Reading an AVR Bootloader From the Application Section

lightbulb
What follows is a brilliant hack, created by Julians Kidmore (aka Snial), the talented mind behind the Fignition project. His ingenious hack, called BootJacker, is documented on his blog, OneWeekWonder. I can’t begin to explain his algorithm as well as he did, so go read his blog. But, in brief, Snial wanted to inject a new smaller boot loader from the application portion of his program in order to reclaim unused flash. He accomplished what ATMEL and their datasheet claim impossible:

“The Application section can never store any Boot Loader code since the SPM instruction is disabled when executed from the Application section.”

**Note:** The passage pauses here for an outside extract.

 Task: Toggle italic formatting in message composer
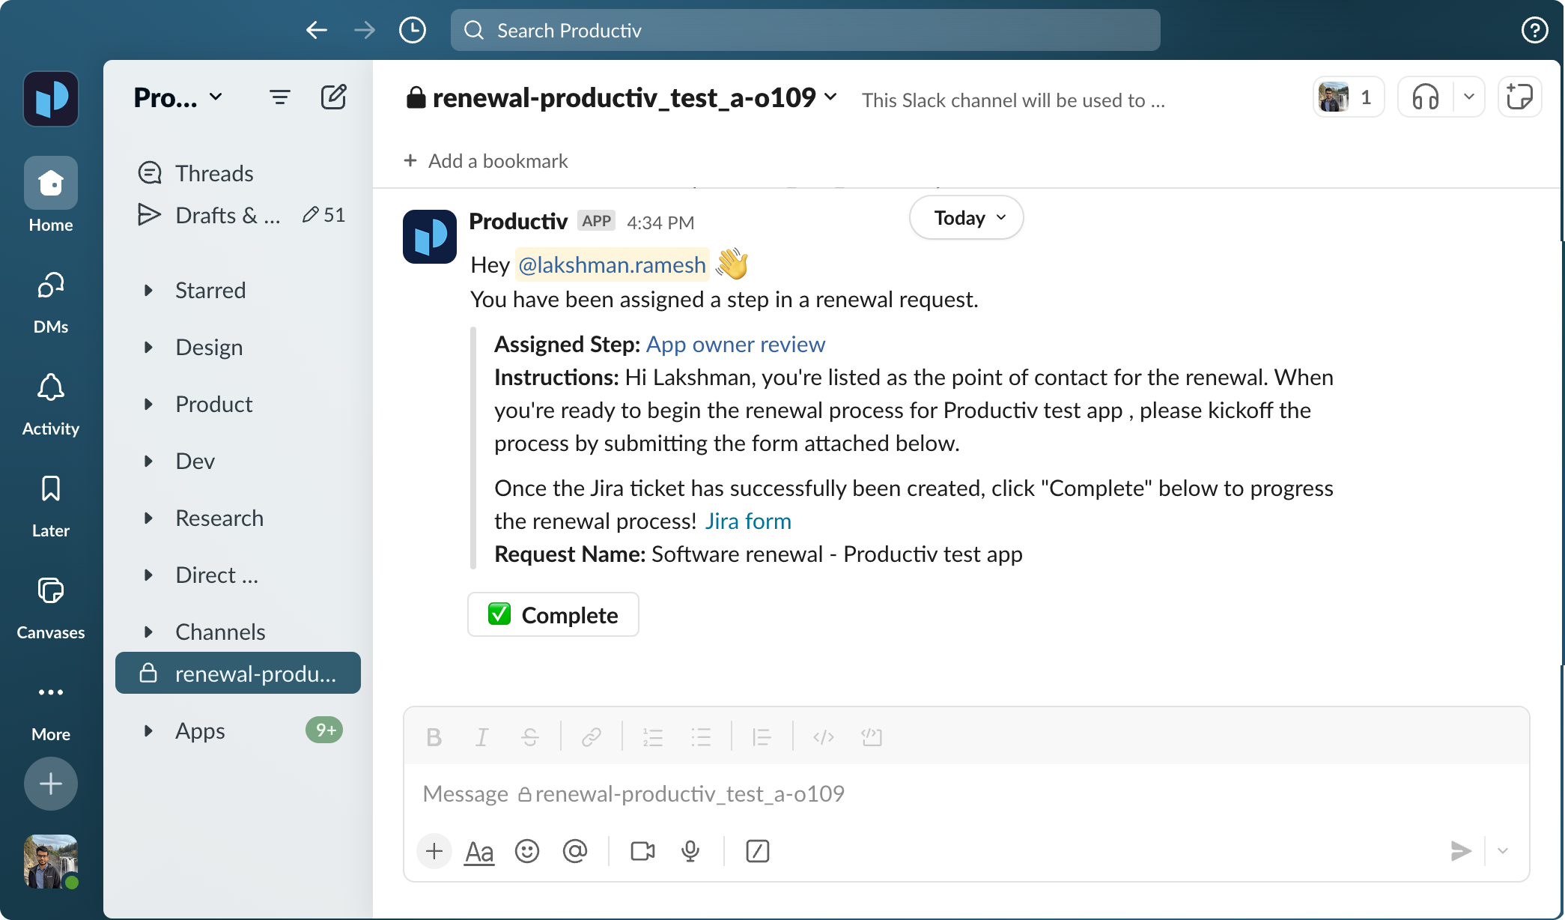click(x=481, y=737)
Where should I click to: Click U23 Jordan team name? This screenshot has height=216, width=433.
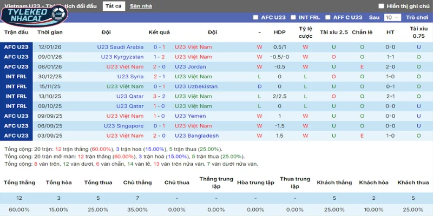[x=193, y=66]
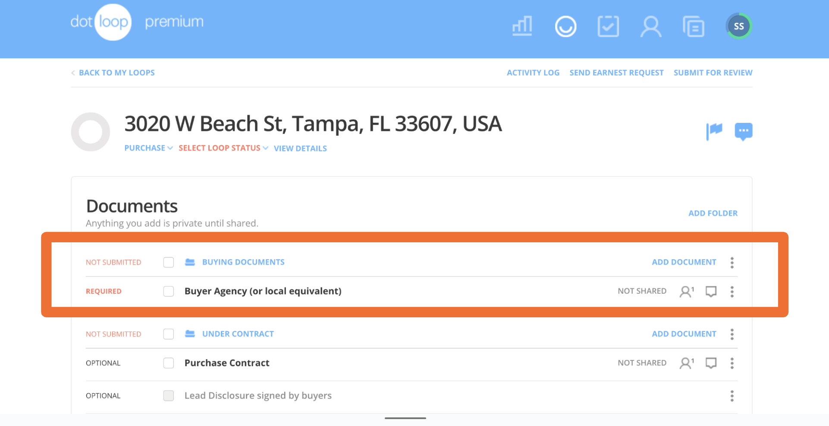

More precisely, what ATMEL claim impossible, is for the SPM instruction to write the boot loader section (BLS) from the application section. This protection is normally a good thing. On the arduino, it prevents errant programs from overwriting the boot loader thus rendering the AVR chip useless (requiring low level ISP programming to revive it).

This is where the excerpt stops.